### What is asked
Put every line of the items below into a Markdown table with the columns Row and Line, numbering the rows and omitting blank lines. Leave the pictures out.

### Items on locating words and interface parts
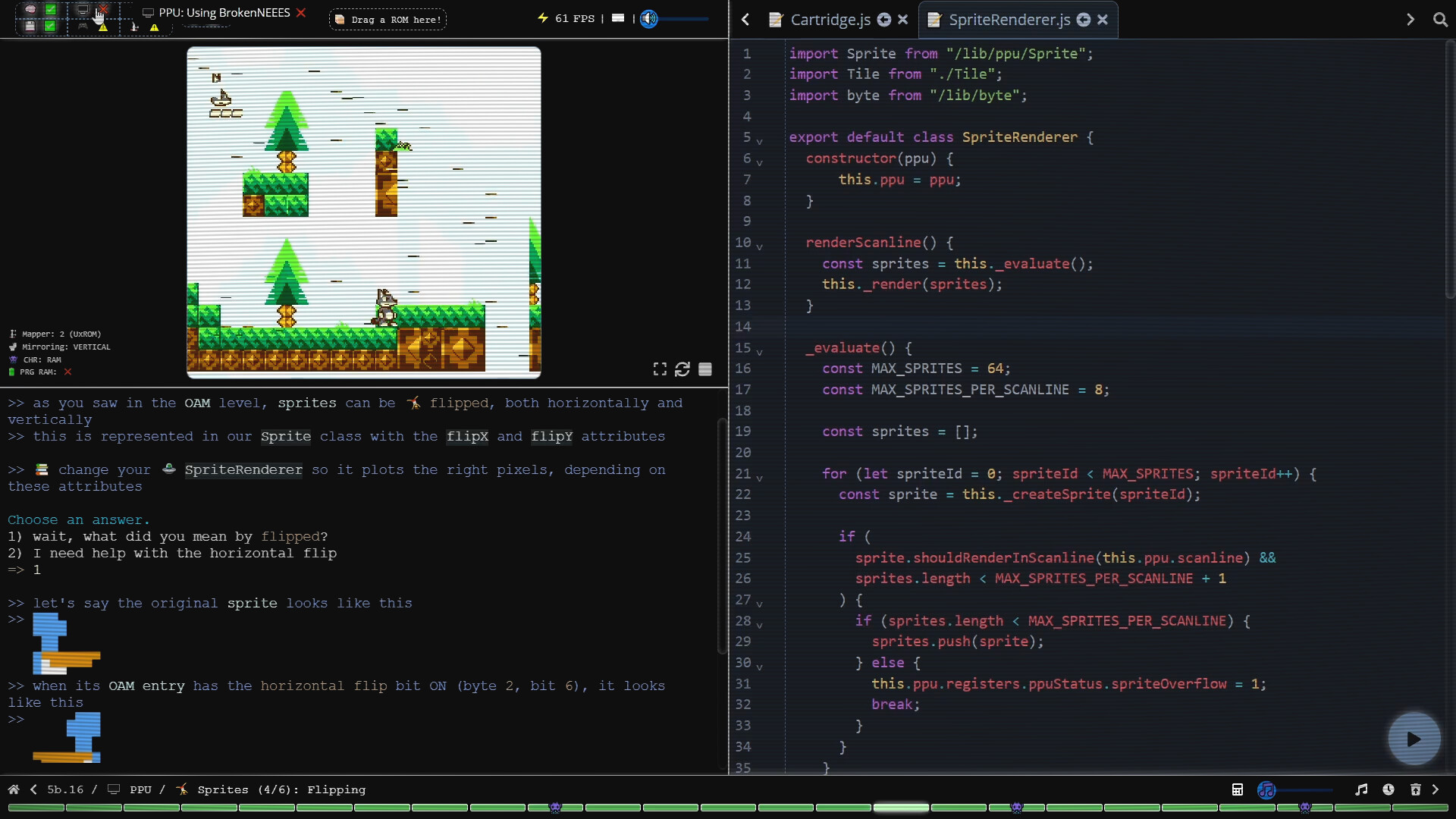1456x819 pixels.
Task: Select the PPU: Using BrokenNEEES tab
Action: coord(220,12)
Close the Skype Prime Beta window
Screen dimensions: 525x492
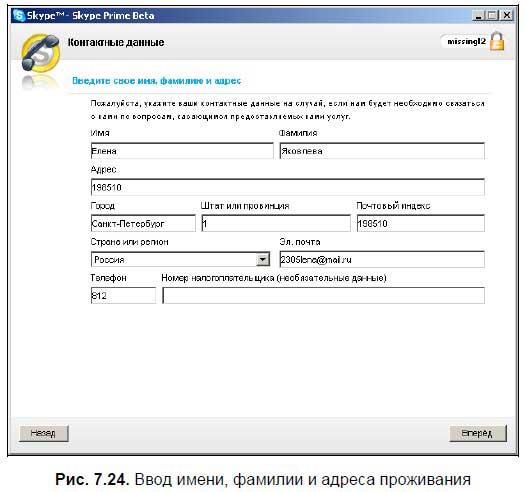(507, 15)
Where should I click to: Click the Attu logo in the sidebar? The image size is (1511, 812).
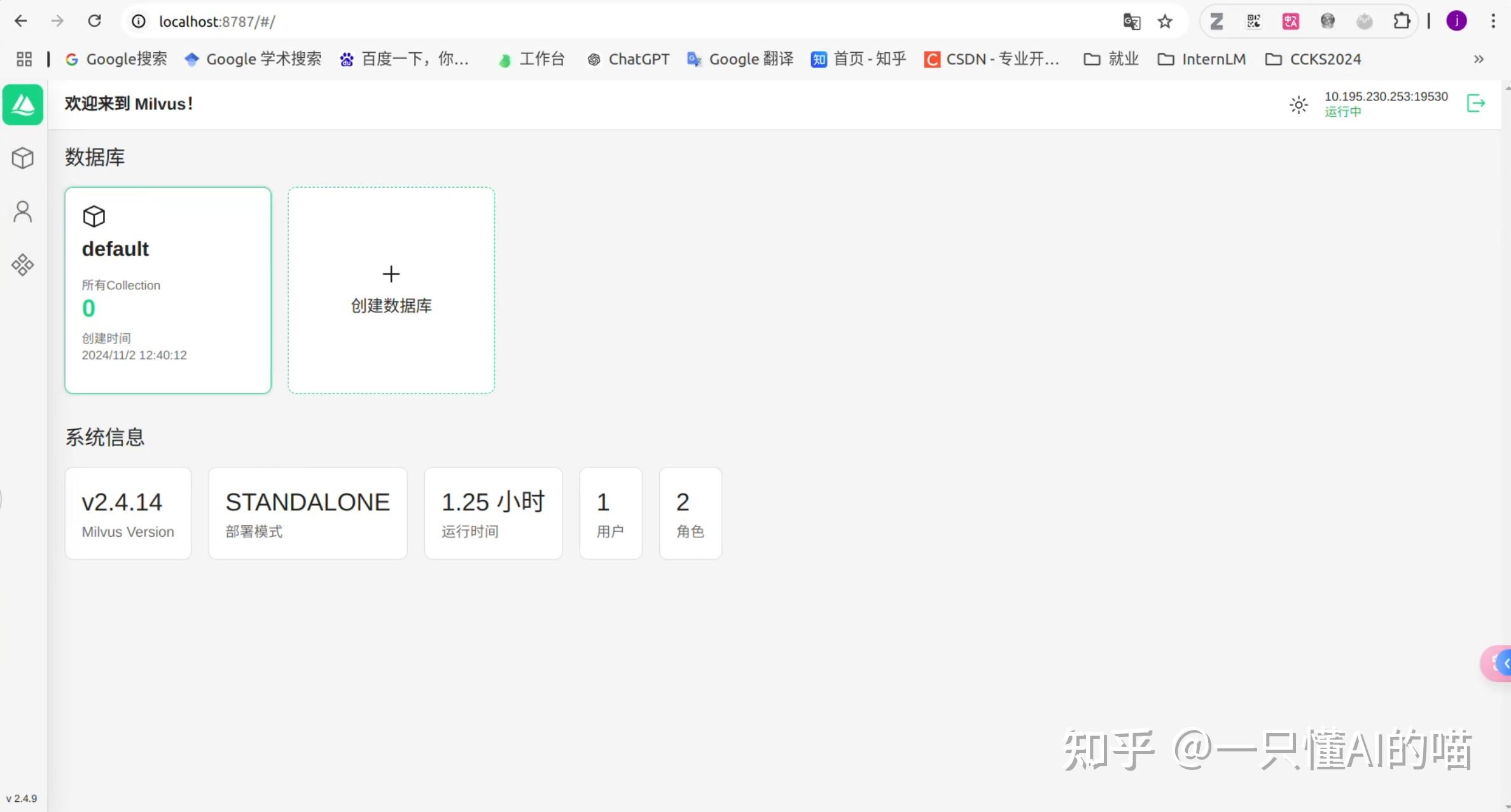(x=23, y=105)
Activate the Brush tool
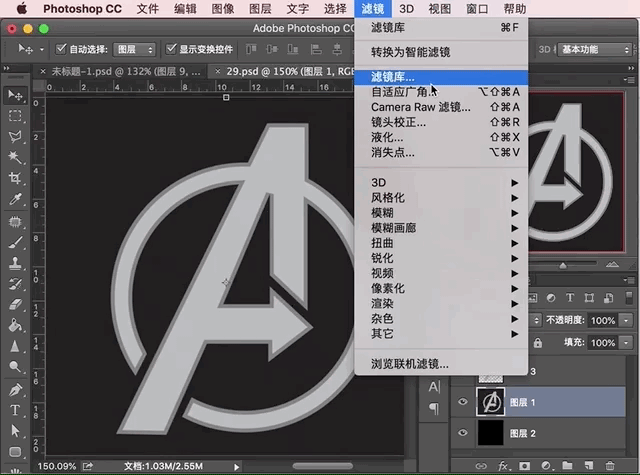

### Answer for the task
| Row | Line |
|---|---|
| 1 | 1456x819 pixels. |
| 2 | Task: Select the PPU: Using BrokenNEEES tab |
| 3 | Action: coord(220,12) |
| 4 | Close the Skype Prime Beta window |
| 5 | Screen dimensions: 525x492 |
| 6 | (507, 15) |
| 7 | Where should I click to: Click the Attu logo in the sidebar? The image size is (1511, 812). |
| 8 | (x=23, y=105) |
| 9 | Activate the Brush tool |